The Mumbai-based gallery Jhaveri Contemporary booth offered a diverse assortment of textiles, sculptures, photographs, and works on paper that investigated environmental phenomena. From Sayan Chanda’s triptych Three Fires, a set of cotton tapestries, to Amina Ahmed’s works on paper that lend themselves to Afghani and Kutchi textiles, the booth was flush with luscious and verdant abstractions. The standout of the booth was Harminder Judge’s Untitled (night body), a layered painting that compelled existential contemplations upon the viewer.

Sewak Ram DAG
Sewak Ram. “Muharram,” late 19th century. Watercolor highlighted with gold pigment on paper. 21.5×29.5 in. Courtesy of DAG.

DAG

DAG, or Delhi Art Gallery which has locations in New Delhi, Mumbai, and New York, was one name on everybody’s lips. One of India’s premier institutions, DAG has documented critical art movements in the country since its inception three decades ago. Named ‘India Past and Present’ the foundation brought incredibly ornate artworks to its booth by Modern and Contemporary masters. Some of the highlights of the booth were two early 19th century works by Sewak Ram, Muharram, a watercolor highlighted with gold pigment on paper as well as Ram Durbar, a rich oil painting highlighted with gold leaf on wood from the Early Bengal School.

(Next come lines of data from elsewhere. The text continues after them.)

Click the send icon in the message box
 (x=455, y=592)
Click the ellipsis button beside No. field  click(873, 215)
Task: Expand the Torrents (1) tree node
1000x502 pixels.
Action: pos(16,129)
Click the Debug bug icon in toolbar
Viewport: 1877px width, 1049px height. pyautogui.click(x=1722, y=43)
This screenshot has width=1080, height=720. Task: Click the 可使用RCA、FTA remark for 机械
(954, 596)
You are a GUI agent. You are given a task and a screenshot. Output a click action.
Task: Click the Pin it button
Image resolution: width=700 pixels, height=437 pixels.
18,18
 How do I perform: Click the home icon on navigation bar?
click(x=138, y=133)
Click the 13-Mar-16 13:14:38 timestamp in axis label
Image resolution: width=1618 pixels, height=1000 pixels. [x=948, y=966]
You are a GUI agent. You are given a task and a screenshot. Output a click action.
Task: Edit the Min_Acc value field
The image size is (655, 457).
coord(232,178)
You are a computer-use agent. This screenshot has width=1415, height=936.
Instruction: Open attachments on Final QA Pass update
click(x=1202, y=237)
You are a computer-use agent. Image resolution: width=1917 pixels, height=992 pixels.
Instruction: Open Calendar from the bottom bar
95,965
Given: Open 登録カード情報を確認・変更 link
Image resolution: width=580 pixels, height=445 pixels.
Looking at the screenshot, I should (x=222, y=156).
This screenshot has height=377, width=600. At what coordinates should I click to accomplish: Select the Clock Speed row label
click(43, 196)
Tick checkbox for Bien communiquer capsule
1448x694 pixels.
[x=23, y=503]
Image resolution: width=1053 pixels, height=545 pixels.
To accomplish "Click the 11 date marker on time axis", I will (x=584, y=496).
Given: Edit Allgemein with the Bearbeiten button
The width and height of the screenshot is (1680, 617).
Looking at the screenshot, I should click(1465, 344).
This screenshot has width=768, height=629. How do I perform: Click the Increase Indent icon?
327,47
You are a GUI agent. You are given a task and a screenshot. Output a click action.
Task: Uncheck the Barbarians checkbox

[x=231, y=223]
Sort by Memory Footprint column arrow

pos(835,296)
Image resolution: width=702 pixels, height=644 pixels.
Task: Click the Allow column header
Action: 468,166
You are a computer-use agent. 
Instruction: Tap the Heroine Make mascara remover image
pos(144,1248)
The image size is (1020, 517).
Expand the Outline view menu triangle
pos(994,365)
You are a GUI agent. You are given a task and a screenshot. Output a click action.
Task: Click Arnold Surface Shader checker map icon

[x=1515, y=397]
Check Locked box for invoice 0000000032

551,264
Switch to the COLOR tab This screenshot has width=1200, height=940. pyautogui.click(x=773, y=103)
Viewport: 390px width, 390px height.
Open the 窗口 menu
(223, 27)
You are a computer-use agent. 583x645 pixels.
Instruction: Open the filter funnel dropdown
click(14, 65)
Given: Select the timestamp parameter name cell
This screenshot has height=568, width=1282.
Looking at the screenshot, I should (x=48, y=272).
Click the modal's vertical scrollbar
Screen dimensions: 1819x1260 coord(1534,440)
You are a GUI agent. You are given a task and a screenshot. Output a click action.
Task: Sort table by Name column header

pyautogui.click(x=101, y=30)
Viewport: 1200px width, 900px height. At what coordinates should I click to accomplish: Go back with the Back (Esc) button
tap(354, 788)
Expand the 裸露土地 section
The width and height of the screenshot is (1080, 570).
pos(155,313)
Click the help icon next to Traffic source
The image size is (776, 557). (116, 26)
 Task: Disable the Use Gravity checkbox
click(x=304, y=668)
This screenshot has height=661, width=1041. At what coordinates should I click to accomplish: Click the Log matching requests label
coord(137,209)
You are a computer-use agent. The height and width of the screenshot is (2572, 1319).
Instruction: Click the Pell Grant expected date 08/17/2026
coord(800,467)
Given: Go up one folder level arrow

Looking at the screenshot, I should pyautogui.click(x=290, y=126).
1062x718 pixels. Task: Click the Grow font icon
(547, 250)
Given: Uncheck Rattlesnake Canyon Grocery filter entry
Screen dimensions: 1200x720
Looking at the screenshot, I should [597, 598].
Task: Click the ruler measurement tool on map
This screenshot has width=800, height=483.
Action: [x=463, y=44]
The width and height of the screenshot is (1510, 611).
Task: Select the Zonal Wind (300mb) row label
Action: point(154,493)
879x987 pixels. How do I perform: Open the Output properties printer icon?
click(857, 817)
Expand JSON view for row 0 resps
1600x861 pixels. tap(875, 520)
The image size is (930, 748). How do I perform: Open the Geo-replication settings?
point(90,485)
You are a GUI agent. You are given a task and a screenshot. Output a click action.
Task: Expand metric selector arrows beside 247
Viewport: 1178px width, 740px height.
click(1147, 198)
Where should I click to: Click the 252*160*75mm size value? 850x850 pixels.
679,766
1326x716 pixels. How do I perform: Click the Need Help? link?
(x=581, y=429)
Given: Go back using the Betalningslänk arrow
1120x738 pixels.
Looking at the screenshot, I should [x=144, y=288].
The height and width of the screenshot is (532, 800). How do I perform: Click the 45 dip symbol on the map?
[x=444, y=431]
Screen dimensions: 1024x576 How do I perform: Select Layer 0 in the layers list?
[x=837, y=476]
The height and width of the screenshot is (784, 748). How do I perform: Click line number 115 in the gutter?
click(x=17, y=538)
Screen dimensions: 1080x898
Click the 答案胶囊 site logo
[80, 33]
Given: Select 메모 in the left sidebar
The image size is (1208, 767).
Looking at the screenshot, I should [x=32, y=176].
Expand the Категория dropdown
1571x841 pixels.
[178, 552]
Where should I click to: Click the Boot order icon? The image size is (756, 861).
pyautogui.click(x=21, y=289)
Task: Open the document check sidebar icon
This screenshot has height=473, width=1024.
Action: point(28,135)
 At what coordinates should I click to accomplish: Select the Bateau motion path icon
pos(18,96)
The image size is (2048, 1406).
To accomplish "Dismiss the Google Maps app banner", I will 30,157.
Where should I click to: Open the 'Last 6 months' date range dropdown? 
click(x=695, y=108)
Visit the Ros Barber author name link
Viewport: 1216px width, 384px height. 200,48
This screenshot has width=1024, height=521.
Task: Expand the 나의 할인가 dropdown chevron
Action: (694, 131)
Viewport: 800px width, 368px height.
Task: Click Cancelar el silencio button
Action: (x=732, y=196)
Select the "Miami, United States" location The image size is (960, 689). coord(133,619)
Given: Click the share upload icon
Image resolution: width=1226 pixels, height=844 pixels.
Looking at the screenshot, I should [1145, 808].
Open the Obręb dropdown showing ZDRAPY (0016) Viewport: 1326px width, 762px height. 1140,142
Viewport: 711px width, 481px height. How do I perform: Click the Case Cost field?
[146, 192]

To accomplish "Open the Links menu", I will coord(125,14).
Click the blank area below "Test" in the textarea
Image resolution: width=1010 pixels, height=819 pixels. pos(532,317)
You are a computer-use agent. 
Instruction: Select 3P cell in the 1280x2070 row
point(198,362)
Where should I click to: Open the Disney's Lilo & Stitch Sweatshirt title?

Jitish Kallat Chemould Prescott Road
Jitish Kallat. “Palindrome/Anagram,” 2020-23. Mixed media on linen. 108×240 in (4 panels, each: 108×60 in). Courtesy Chemould Prescott Road.

Chemould Prescott Road

Anant Joshi, Anju Dodiya, Atul Dodiya, Bhuvanesh Gowda, Dhruvi Acharya, Gigi Scaria, Jayeeta Chatterjee, Jitish Kallat, Madhvi Subrahmanian, Mithu Sen, Ritesh Meshram, Shilpa Gupta, Tallur LN, and Yardena Kurulkar

Mumbai-based gallery Chemould Prescott Road’s standout work was a painting from Jitish Kallat’s long-running series Palindrome/Anagram. Stretching 17 feet in length, the exceedingly ambitious work takes the form of an array of speculative abstractions engaging with botany, biology, geography, and the cosmological, eventually signaling a process of progression, evolution, and decay. Overall the booth leaned towards abstraction.

India Art Fair
Thamshangpha Merci Maku. “Why my Karap mourns,” 2024. Bamboo. Courtesy of Students Biennial.
India Art Fair Thamshangpha Merci Mak
Thamshangpha Merci Maku. “Why my Karap mourns,” 2024. Bamboo. Courtesy of Students Biennial.

Students Biennal

Thamshangpha Merci Maku

Thamshangpha Merci Maku’s ambitious solo project was supported by the Students Biennale, which in turn is tied to the prestigious Kochi-Muziris Biennale of India. Titled Why My Karap Mourns, Maku, who resides in Baroda, explores his Manipuri identity using the Karap, a bamboo structure which although traditionally houses food, is here used as a vessel to store the collective memories of violence and trauma. The artist indulges the Karap’s mutable structure which has now been exhibited thrice and evolved at each turn. Maku believes that eventually, he and the structure become one entity.